Remember when Black Friday used to kick off right at the normal opening time on the Friday after Thanksgiving? What about when it got all crazy, and the stores started opening at 8 a.m. instead of 10:00 on that day? I couldn’t imagine why anyone would want to get up, dressed, and out to the mall by 8 a.m. on a day that was designed for sleeping in and then having leftover pumpkin pie for breakfast.
It got a little crazy when it went to 6:00 a.m. Soon it was midnight, followed almost immediately by 10:00 p.m. on Thanksgiving evening.
Let me just say one thing: If you aren’t comatose by 10:00 p.m. on Thanksgiving from too much of, well, EVERYTHING, then you’re not doing it right.
This year, many retailers, tired of fighting for those first fistfuls of Christmas shopping money, have thrown down the gauntlet and will be open all day on Thanksgiving. There’s going to be a real shortage of assistants for the household chefs, parade watchers, dishwashers, and nap takers.
Let’s see……parades, food, family, more food, card games, dessert……or, shopping. For me, there’s no contest: turkey, laughter, Macy’s Thanksgiving Day Parade, French Silk Pie, leftover turkey sandwiches, It’s A Wonderful Life….well, that beats shopping any day.
However, whether or not there SHOULD be an option to shop is a topic of hot debate this year.

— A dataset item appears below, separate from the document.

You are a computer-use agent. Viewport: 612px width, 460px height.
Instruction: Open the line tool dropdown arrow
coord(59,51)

Some people are quite angry that corporate greed is resulting in employees losing a family holiday so that the stores can make money.
Is it unfair? Should retailers be closed?

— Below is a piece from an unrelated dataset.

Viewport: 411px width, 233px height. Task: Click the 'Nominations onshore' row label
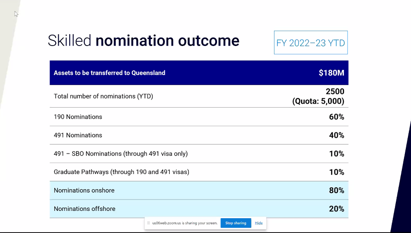(x=84, y=190)
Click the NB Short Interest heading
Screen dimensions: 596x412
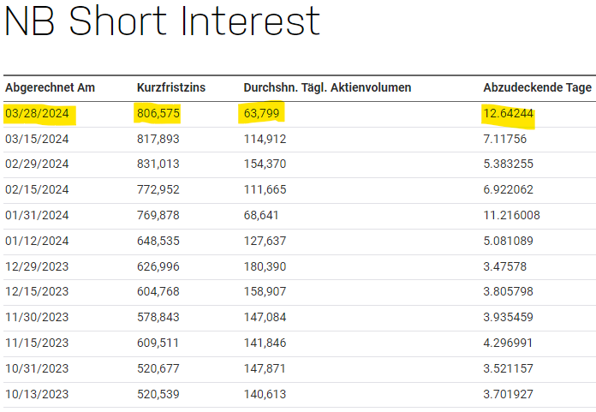[163, 22]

If you believe the answer is “yes”, then I have some follow up questions for you. What of the other businesses that are open? I won’t go to the extreme of hospitals and other emergency services, but what about restaurants? Can’t people live without a Grand Slam breakfast for one day? How about pharmacies? Emergency medicines are always available at a hospital, so does Walgreens really need to stay open? What about gas stations? Can’t people, for ONE DAY, remember to fill their tanks the day before? How about movie theaters? It’s a huge day for them, but can’t folks stay home and watch TV for one day so the concession kid can be home eating pumpkin pie?
If you believe the answer is “no”, I have some questions for you as well. Should employees who are likely making low hourly wages be required to work on a family holiday? What about those people who have children and can’t find daycare on Thanksgiving? Not to mention the fact that those children will likely miss out entirely on a Thanksgiving celebration because Mom and/or Dad have to work. Should employers be required to only utilize staff that is willing to work on holidays, maybe for extra pay, or should they be able to enforce the common rule of termination for not working on high volume days?
I’m genuinely interested in hearing both sides of this argument, so please comment. I’ll be digesting all opinions while enjoying a late night turkey sandwich next Thursday.